▸ What to work on
In the rescue videos thread, why did YouTube delete the video AbbyK9 had on a dog video account? Please answer in one sentence.

▸ Text passage
____________
# Rescue videos



## Ilovealldogs (Nov 17, 2006)

I thought it would be nice to post touching rescue videos. Add yours to the list! Here is one of many that I liked:

http://www.youtube.com/watch?v=plAvXTvCIyw&feature=related


----------



## AbbyK9 (Oct 11, 2005)

This is one of mine. I did have it on my dog video account, but YouTube deleted it because of the music. Let's hope they won't find it on this account.

http://www.youtube.com/watch?v=BfApgAHE7XI


----------



## MatsiRed (Dec 5, 2004)

_...YouTube deleted it because of the music..._

Chris, I've seen your video in circulation, watched it a few times myself, and it's made a great impression on me and many others.

What was the issue in terms of deleting it? Music rights?


----------



## AnnaRiley (Feb 14, 2008)

Both are very moving. And I just put my eye makeup on to leave the house!


----------



## Ilovealldogs (Nov 17, 2006)

Here's another one:

http://www.youtube.com/watch?v=7_MqtIbshjU


and one on a GSD recue- very long but a good video: 

http://www.youtube.com/watch?v=8Wg7YQDCVeg


----------



## butch33611 (May 4, 2007)

Heres one of Sarge and I. When we got him he had been abused and starved. Left outside chained to a tree with no shelter from the storms for the first year of his life. Then he went to a new home where he was beaten on a regular basis. Then he came to live with us. I promised him he would never suffer any more needless abuse the rest of his life. Hes now 5 and a half and couldnt not be a happier dog.

http://www.youtube.com/my_videos


The second video I have there is a portion of a screen saver I did for the members here. Check it out, you might know somebody.

http://www.youtube.com/my_videos


----------
____________
Target pointing data:

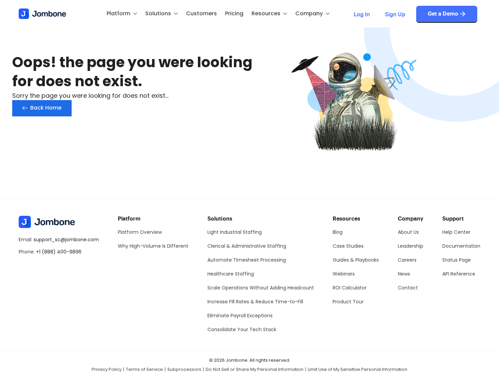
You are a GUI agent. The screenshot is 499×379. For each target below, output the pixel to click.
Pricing (234, 13)
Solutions (158, 13)
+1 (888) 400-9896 (58, 251)
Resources (266, 13)
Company (309, 13)
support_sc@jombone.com (66, 239)
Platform (118, 13)
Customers (201, 13)
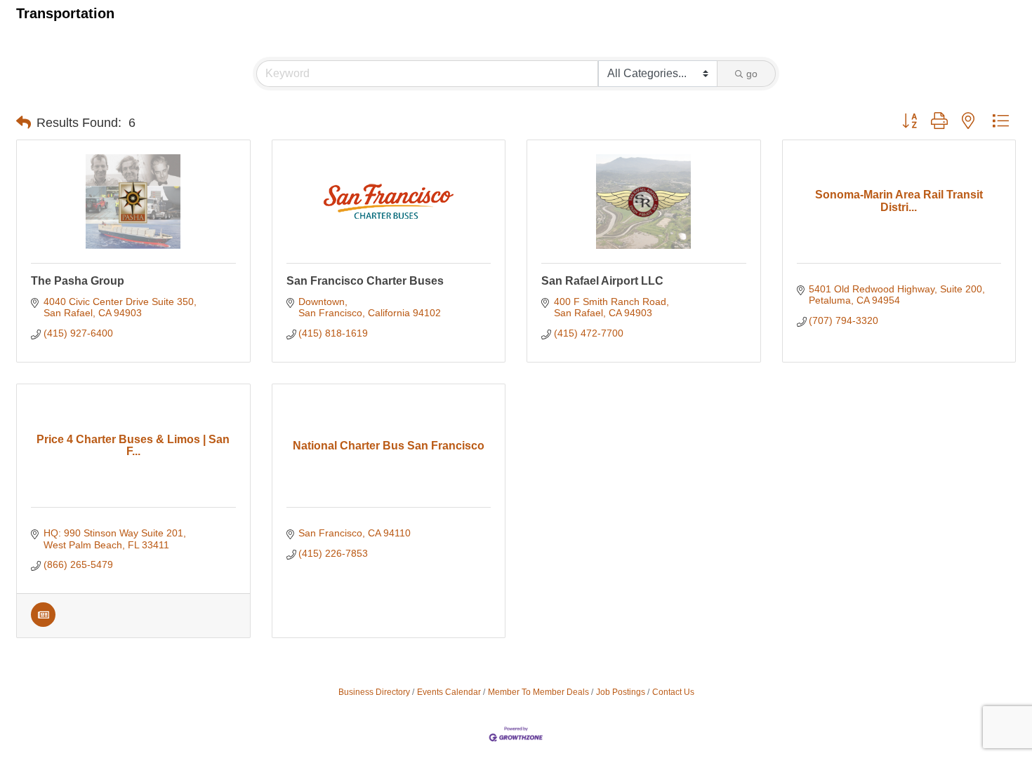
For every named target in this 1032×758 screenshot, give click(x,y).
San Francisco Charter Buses (365, 281)
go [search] (752, 73)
____________
▸ Task result
YouTube deleted it because of the music.